• _What the task asks_: Your task is to restate word for word the line containing "Click the 'Hello, I" and each line that follows it in the listing, and only those.

• _Source material_:

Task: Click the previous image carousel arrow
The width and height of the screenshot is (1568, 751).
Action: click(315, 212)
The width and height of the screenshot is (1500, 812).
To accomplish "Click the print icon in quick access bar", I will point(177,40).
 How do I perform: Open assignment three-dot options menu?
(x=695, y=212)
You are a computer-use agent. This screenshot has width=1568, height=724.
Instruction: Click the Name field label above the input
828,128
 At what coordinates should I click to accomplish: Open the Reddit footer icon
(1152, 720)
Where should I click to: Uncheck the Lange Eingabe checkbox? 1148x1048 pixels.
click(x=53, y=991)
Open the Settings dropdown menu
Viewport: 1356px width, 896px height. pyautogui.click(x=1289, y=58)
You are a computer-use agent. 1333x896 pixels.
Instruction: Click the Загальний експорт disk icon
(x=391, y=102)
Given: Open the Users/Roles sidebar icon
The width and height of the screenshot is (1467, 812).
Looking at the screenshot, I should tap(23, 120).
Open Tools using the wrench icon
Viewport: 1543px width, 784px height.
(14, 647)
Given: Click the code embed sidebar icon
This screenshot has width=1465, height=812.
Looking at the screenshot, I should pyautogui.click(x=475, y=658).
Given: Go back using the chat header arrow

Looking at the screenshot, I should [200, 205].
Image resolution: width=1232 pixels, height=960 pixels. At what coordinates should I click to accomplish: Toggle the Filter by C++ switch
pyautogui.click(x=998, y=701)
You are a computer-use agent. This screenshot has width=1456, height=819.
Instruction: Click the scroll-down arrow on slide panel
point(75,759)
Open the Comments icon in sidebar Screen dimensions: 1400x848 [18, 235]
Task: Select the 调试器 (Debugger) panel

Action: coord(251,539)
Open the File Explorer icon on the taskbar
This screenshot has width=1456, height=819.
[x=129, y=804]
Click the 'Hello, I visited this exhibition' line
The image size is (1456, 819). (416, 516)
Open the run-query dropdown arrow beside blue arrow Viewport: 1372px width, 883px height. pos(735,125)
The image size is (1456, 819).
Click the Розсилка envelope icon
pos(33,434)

• _Exercise result_:
Click the 'Hello, I visited this exhibition' line
The image size is (1456, 819). (416, 516)
Open the run-query dropdown arrow beside blue arrow Viewport: 1372px width, 883px height. pos(735,125)
The image size is (1456, 819).
Click the Розсилка envelope icon
pos(33,434)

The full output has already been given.